Metrics

We used a combination of metrics to measure the performance of the agent, a primary metric based on the degree of completion of the activity, and a set of secondary metrics that evaluate different aspects of the efficiency of the solution.

Primary Metric: Degree of Success

The primary metric for BEHAVIOR is the (maximum) fraction of satisfied logical predicates of the activity’s goal definition (Q). In the case that a goal is multi-part (e.g., “put one apple on a table or put two pears on a table”), Q is automatically calculated by choosing the combination of goal conditions that maximize Q.

q_example.jpg

Secondary Metrics: Efficiency

The secondary metrics capture how efficiently an agent performs the activity relative to the best human demonstration.

  • Simulated time (Tsim): The total simulated (not wall-clock) time, how quickly the agent solves the activity.

  • Kinematic disarrangement (DK): Displacement caused by the agent in the environment. This can be accumulated over time, or differential i.e. computed between two timesteps, e.g. initial, final.

  • Logical disarrangement, DL: Amount of changes caused by the agent in the logical state of the environment. This can be accumulated over time or differential between two time steps. This captures kinematic state changes (putting an item on top of another item, taking an item out of a cupboard) as well as non-kinematic state changes like toggling a stove on, making an item wet, freezing an item. All kinematic state changes are grouped as 1 unit of logical disarrangement per item.

  • Distance navigated

    • Lbody: Accumulated distance traveled by the agent’s base body. This metric evaluates the efficiency of the agent in navigating the environment.

    • Displacement of hands, Lleft and Lright: Accumulated displacement of each of the agent’s hands while in contact with another object for manipulation (i.e., grasping, pushing, etc). This metric evaluates the efficiency of the agent in its interaction with the environment.

secondarymetrics.jpg

If you want to compute the metrics on your own, it is recommended that you follow the example in igibson/examples/behavior/behavior_env_metrics.py. This example shows how to leverage the start/step/end callbacks and aggregator to collect metrics on a behavior run.
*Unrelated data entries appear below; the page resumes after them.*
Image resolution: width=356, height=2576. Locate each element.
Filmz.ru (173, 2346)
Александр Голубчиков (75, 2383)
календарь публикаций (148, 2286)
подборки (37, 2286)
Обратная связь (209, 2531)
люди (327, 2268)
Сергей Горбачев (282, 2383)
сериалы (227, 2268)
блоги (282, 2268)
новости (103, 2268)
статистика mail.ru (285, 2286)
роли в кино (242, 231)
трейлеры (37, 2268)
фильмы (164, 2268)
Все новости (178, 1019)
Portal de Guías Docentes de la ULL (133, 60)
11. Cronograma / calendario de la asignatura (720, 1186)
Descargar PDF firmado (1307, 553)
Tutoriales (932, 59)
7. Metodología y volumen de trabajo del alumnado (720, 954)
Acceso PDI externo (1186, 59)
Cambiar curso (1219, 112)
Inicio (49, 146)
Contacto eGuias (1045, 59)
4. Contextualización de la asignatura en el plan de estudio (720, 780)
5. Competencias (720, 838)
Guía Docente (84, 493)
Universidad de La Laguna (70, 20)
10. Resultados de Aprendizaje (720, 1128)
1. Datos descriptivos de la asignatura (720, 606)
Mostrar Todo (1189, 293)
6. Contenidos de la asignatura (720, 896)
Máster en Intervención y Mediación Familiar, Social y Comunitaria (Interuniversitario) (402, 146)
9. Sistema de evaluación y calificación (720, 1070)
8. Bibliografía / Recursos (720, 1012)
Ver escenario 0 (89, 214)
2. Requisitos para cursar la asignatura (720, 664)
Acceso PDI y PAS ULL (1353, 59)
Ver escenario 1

Secondary metrics can be computed in three different modes:

  • per timestep – this provides the raw value of a metric for a given timestep

  • integrated over time – this is the sum of the absolute value of the metric over time

  • relative change between two timesteps – this is the difference of the per timestep metric between the start and the current timestep

The following is a description of the report of metrics returned at the end of an episode. For additional information, see the corresponding implementation under iGibson/metrics.

  • q_score – Primary metric: Degree of Success

    • timestep

    • integrated

  • kinematic_disarrangement – see above

    • timestep

    • integrated

    • relative

  • logical_disarrangment – see above

    • relative

    • total_objects

    • total_states

  • agent_distance – distance traveled by torso of the behavior_robot

    • timestep

    • integrated

  • grasp_distance – distance traveled by manipulators of behavior_robot while grasping

    • left_hand/right_hand/body

    • timestep

    • integrated

  • work – F*d per frame performed by all body parts

    • left_hand/right_hand/body

      • timestep

      • integrated

  • pos – 3D position of agent parts

    • left_hand/right_hand/body

      • timestep

      • integrated

  • local_pos – 3D position of agent parts in frame of reference of body

    • left_hand/right_hand

      • timestep

      • integrated

  • grasping – Whether hand is grasping (or touching) object

    • left_hand/right_hand

      • timestep

      • integrated

  • reset – Demos allow a user to reset the bullet position of a robot part to the VR controller position to avoid getting “stuck” on objects

    • left_hand/right_hand/body

      • timestep

      • integrated

  • satisfied_predicates – the top-level satisfied goal indices in the activity goal condition

    • timestep

    • integrated

  • time – simulator time in both simulation steps and simulated time

    • simulator_steps

    • simulator_time

Note that computing some of these metrics will strongly affect your runtime performance as they query simulator state, so it is recommended to only compute them in your evaluation, not during traning.